* Bereitgestellter Auszug
Auch das Europäische Parlament wird an Reformen nicht vorbeikommen. In den Verträgen ist aus gutem Grund eine Höchstzahl von 751 Abgeordneten vorgesehen. Diese Zahl aber werden wir überschreiten, wenn neue Länder beitreten ‑ zumindest dann, wenn wir das Parlament einfach um die Sitze erweitern, die den neuen Mitgliedsländern nach den bisherigen Regeln zustünden. Wenn wir das Europäische Parlament nicht aufblähen wollen, dann brauchen wir also eine neue Balance, was seine Zusammensetzung angeht, und zwar unter Beachtung auch des demokratischen Prinzips, wonach jede Wählerstimme in etwa das gleiche Gewicht haben sollte.
Um die richtige Balance zwischen Repräsentanz und Funktionsfähigkeit geht es schließlich auch bei der Europäischen Kommission. Eine Kommission mit 30 oder 36 Kommissaren stößt an die Grenzen ihrer Arbeitsfähigkeit. Wenn wir zudem daran festhalten, dass jede Kommissarin und jeder Kommissar einen eigenen Politikbereich verantwortet, dann führt das ‑ um an einen weiteren großen Sohn dieser Stadt zu erinnern ‑ zu kafkaesken Verhältnissen.
Ich weiß zugleich, wie viel Wert alle Mitgliedstaaten darauf legen, mit „ihrem“ Kommissar oder „ihrer“ Kommissarin in Brüssel vertreten zu sein. Das ist auch wichtig, denn es zeigt: In Brüssel sitzen alle mit am Tisch. Alle entscheiden gemeinsam. Deshalb will ich an dem Grundsatz „Eine Kommissarin oder ein Kommissar pro Land“ nicht rütteln. Aber was spricht dagegen, dass zwei Kommissionsmitglieder gemeinsam für eine Generaldirektion zuständig sind? Das funktioniert nicht nur in Entscheidungsgremien von Unternehmen weltweit Tag für Tag. Auch in den Regierungen einiger Mitgliedstaaten gibt es solche Lösungen, sowohl in der Vertretung nach außen als auch bei der internen Zuständigkeitsverteilung.
Suchen wir also nach solchen Kompromissen ‑ für ein funktionierendes Europa!
Der zweite Gedanke, den ich mit Ihnen teilen möchte, hängt mit einem Begriff zusammen, über den wir in den vergangenen Jahren oft diskutiert haben: europäische Souveränität.
Mir geht es dabei nicht um Semantik. Im Kern bedeutet europäische Souveränität doch, dass wir auf allen Feldern eigenständiger werden, dass wir mehr Verantwortung übernehmen für unsere eigene Sicherheit, dass wir noch enger zusammenarbeiten und zusammenstehen, um unsere Werte und Interessen weltweit durchzusetzen.
Nicht nur Russlands Angriff auf die europäische Friedensordnung zwingt uns dazu. Ich habe die Abhängigkeiten schon erwähnt, in die wir uns begeben haben. Die russischen Energieimporte sind ein besonders augenfälliges Beispiel dafür, aber keineswegs das einzige. Nehmen wir etwa die Engpässe bei der Lieferung von Halbleitern: Solch einseitige Abhängigkeiten müssen wir schnellstmöglich beenden!

* Quellenauszug

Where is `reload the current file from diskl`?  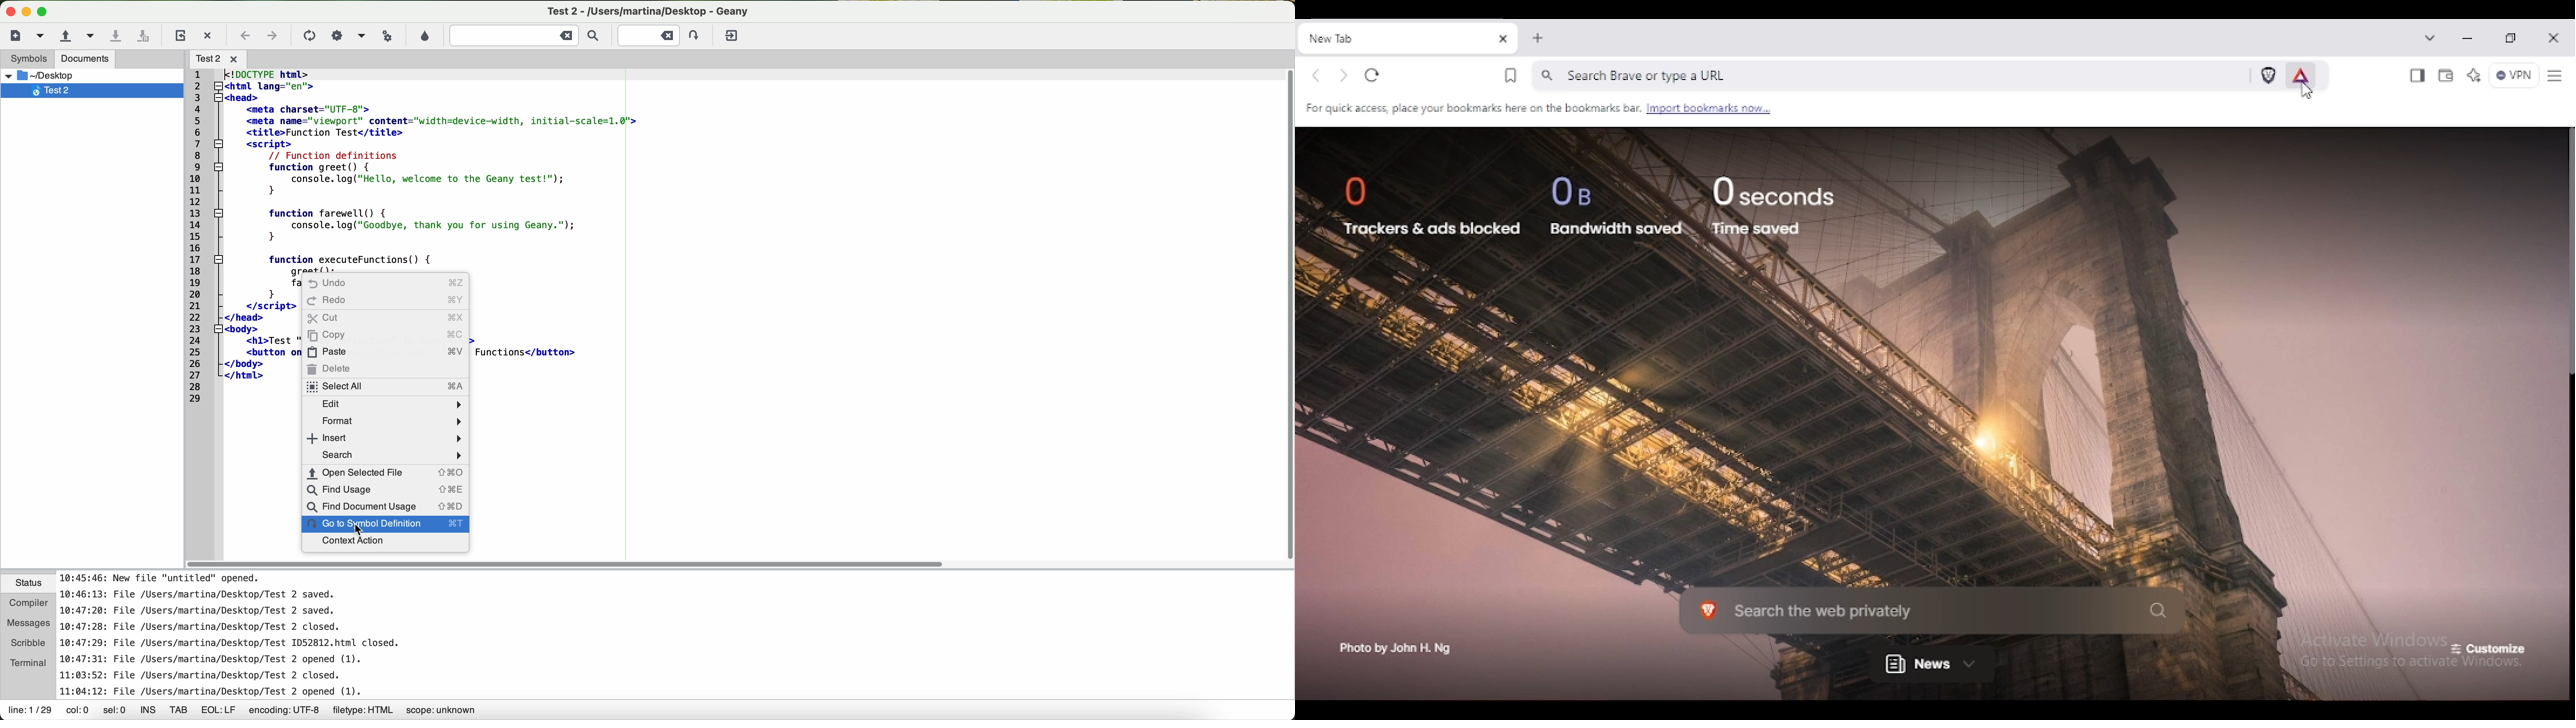 reload the current file from diskl is located at coordinates (179, 37).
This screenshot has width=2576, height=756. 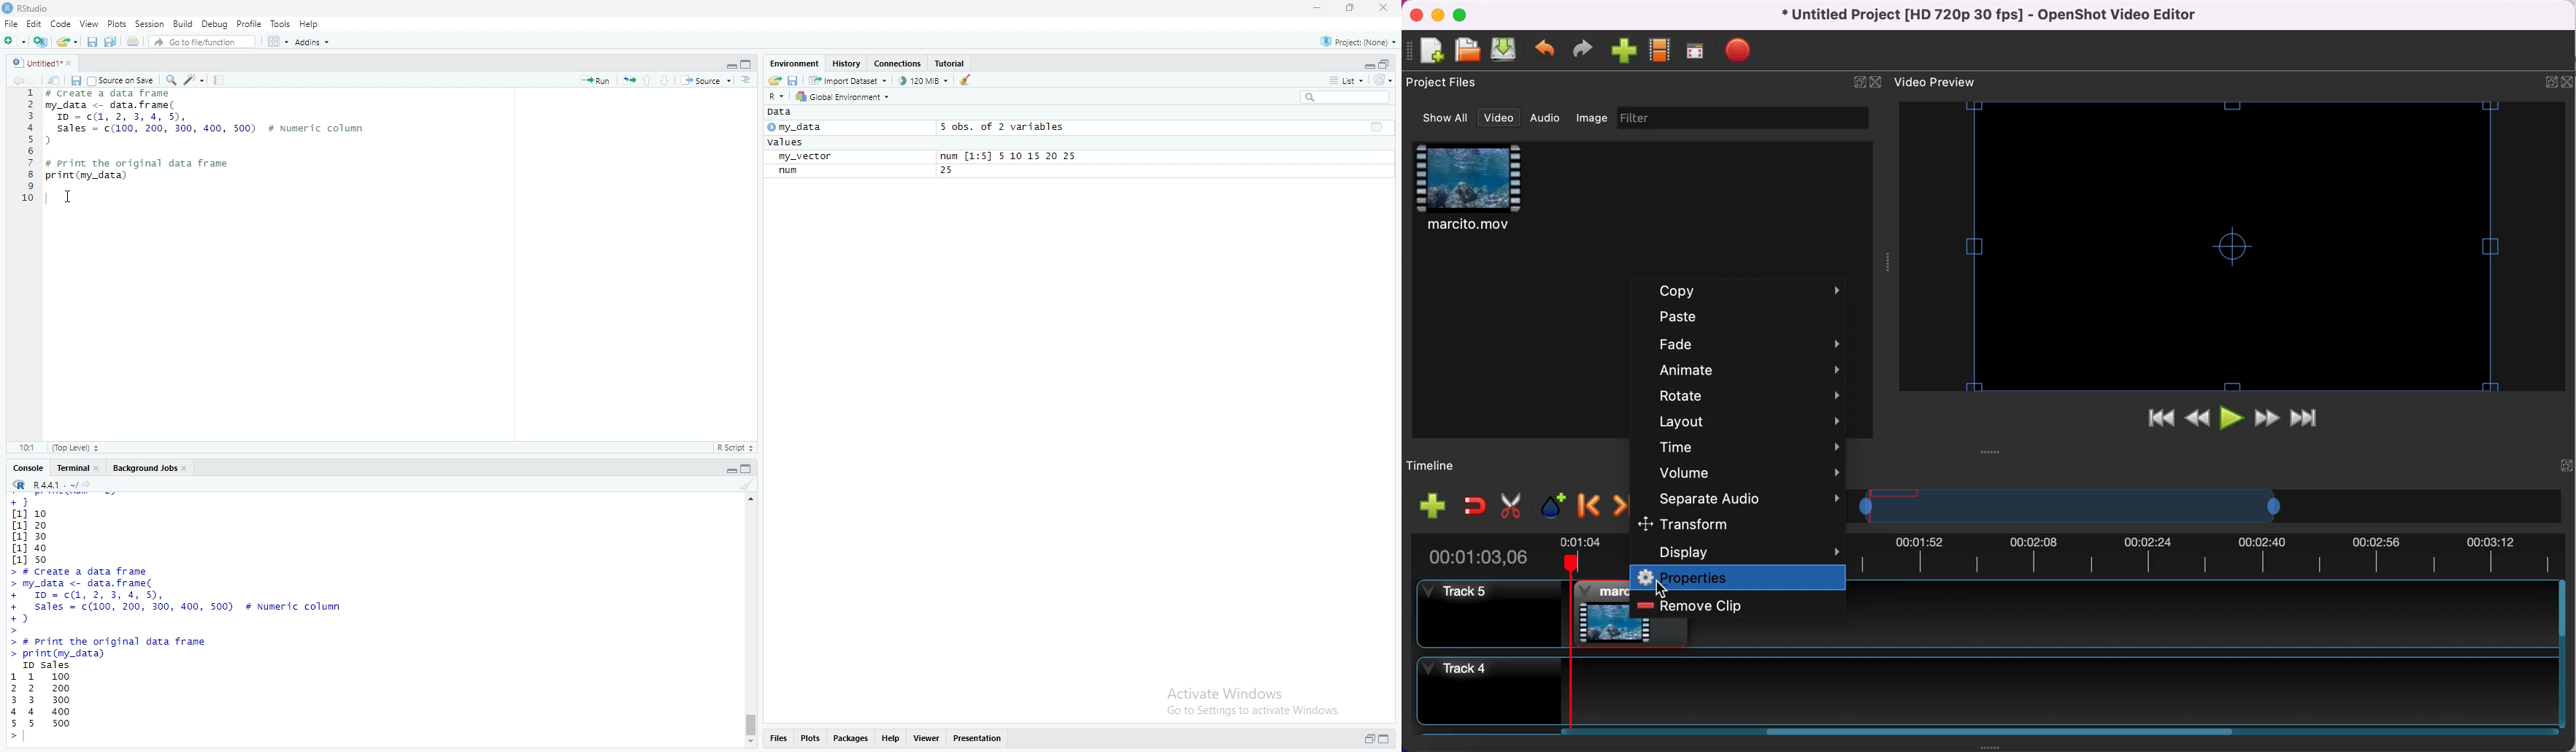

* Aufgabenstellung
Was bedeutet europäische Souveränität laut dem Auszug im Kern? Nenne alle Punkte, die dort aufgezählt werden.

* Lösung
- Auf allen Feldern eigenständiger werden
- Mehr Verantwortung für die eigene Sicherheit übernehmen
- Noch enger zusammenarbeiten und zusammenstehen, um die eigenen Werte und Interessen weltweit durchzusetzen